Patients tend to experience more side effects when they undergo artificially induced menopause, and some research suggests it may have a negligible effect on the success of treatment, said O’Regan, division chief of hematology and medical oncology at the University of Wisconsin School of Medicine and Carbone Cancer Center.
About one in five new cases of breast cancer between 2009 and 2013 were in women under 50, according to national data. The overall post-surgical regimen recommendations are currently the same for premenopausal and postmenopausal women who have estrogen receptor-positive disease, except that for the younger group, they include ways to preserve fertility and minimize side effects from longer-term use of tamoxifen or other agents.

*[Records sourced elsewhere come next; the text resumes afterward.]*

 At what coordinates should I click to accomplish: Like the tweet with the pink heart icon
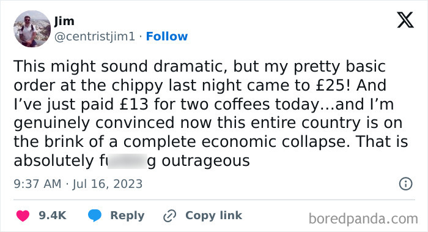point(23,215)
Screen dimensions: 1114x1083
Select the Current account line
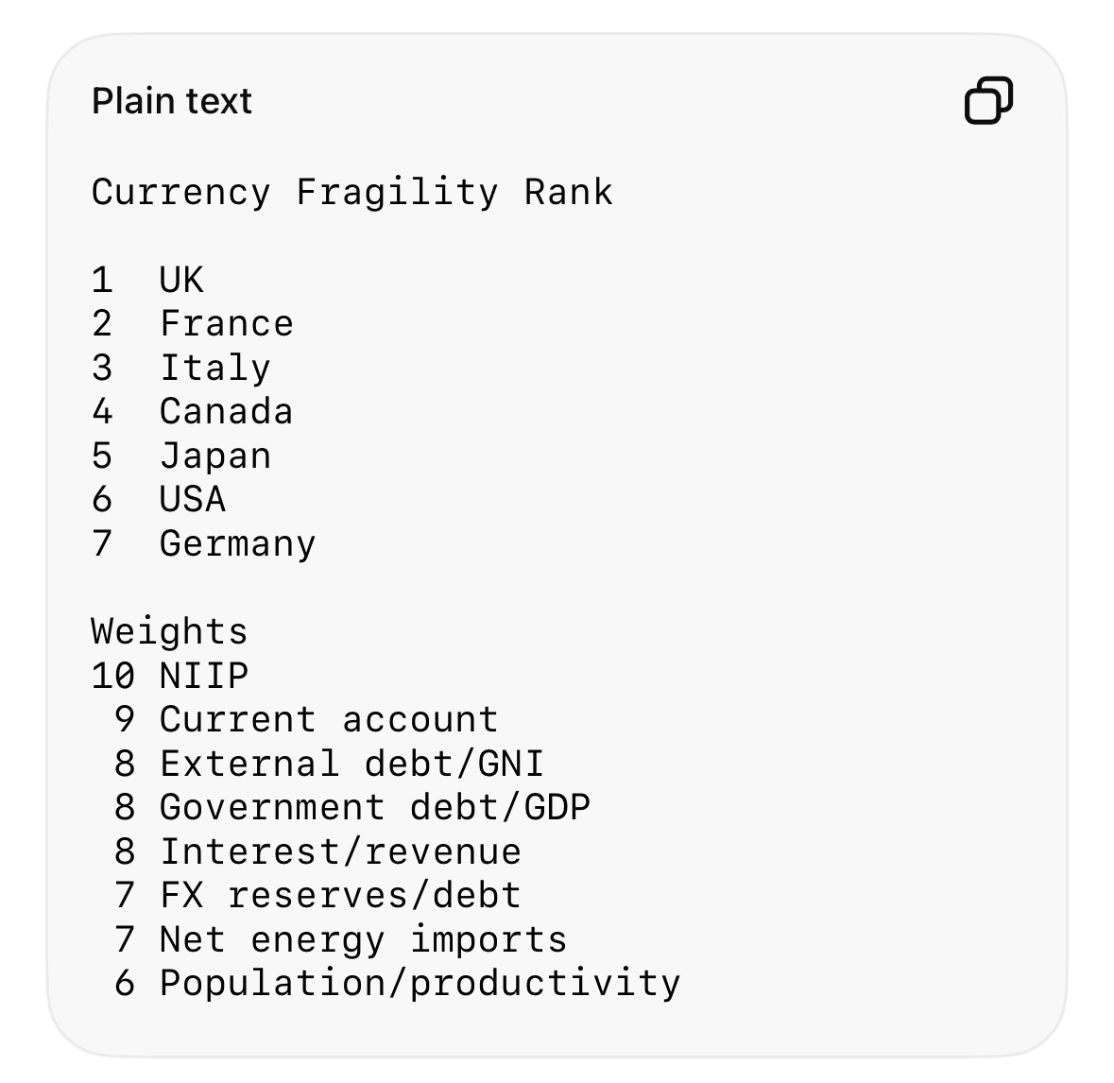pos(306,719)
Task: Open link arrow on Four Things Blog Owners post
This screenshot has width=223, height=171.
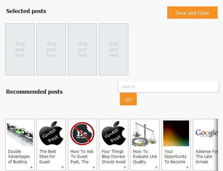Action: [x=125, y=167]

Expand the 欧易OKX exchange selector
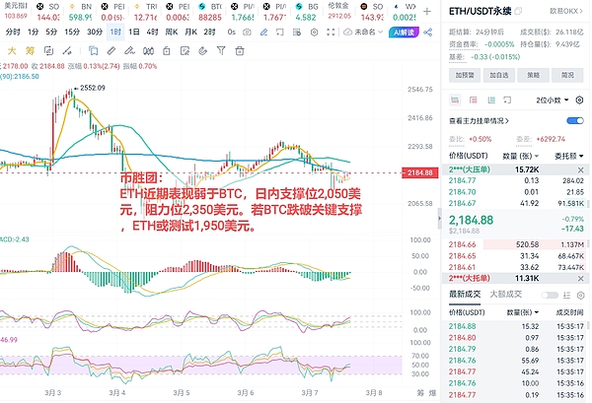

O’Regan reviewed research for several post-surgical regimens, including tamoxifen alone, tamoxifen with ovarian function suppression (through removal of the ovaries, radiation or the use of luteinizing hormone-releasing hormone agonists), and the combination of another kind of estrogen blocker, exemestane, with ovarian function suppression. Results of the SOFT and TEXT trials showed that the regimens were similar in effectiveness among women who had not had chemotherapy, but that they differed significantly when it came to the number of reported side effects.
Exemestane was associated with more musculoskeletal problems and osteoporosis, two side effects that O’Regan said are particularly problematic for younger women who may be on these treatment regimens for much longer periods of time.
The SOFT study specifically compared tamoxifen with and without ovarian suppression. The five-year freedomfrom- breast cancer rate was 95.8 percent for those treated with tamoxifen alone versus 95.1 and 97.1 percent for those treated with tamoxifen or exemestane plus ovarian suppression.
In the three groups, respectively, there were six, seven and three distant recurrences at five years.
Although there was almost no difference in freedomfrom- breast cancer or freedom-from-distant-recurrence rates among women who had not received chemotherapy, ovarian function suppression significantly increased the risk of hot flashes, sweating, insomnia, osteoporosis and hypertension, among other symptoms.
O’Regan noted that patients who undergo induced menopause might be at risk of developing premature coronary artery disease, as well.
However, for women who had received chemotherapy, both studies showed clear improvement in recurrence rates from including ovarian function suppression as part of the post-surgical regimen.
Those treated with tamoxifen alone had a 78 percent five-year freedomfrom- breast cancer rate compared with 82.5 percent and 85.7 percent for those treated with ovarian suppression and tamoxifen or exemestane, respectively.
The freedom from distant recurrence rate was 83.6 percent with tamoxifen alone and 84.8 and 87.8 percent for those treated with ovarian suppression and tamoxifen or exemestane, respectively. Compared with tamoxifen alone, these results were statistically significant.
“Given the added toxicities (of ovarian function suppression), we need a better way of working out which patients need this approach,” O’Regan said.
Several areas still require additional research, O’Regan pointed out, specifically when it comes to biomarkers for identifying the younger women who will benefit from ovarian function suppression. The progesterone receptor and the Ki-67 protein have both shown some promise as biomarkers, but more work is needed.
Additionally, she noted, 10 years of endocrine therapy, which has been shown to be superior to five years, has not yet been compared to ovarian function suppression plus endocrine therapy, also warranting further study.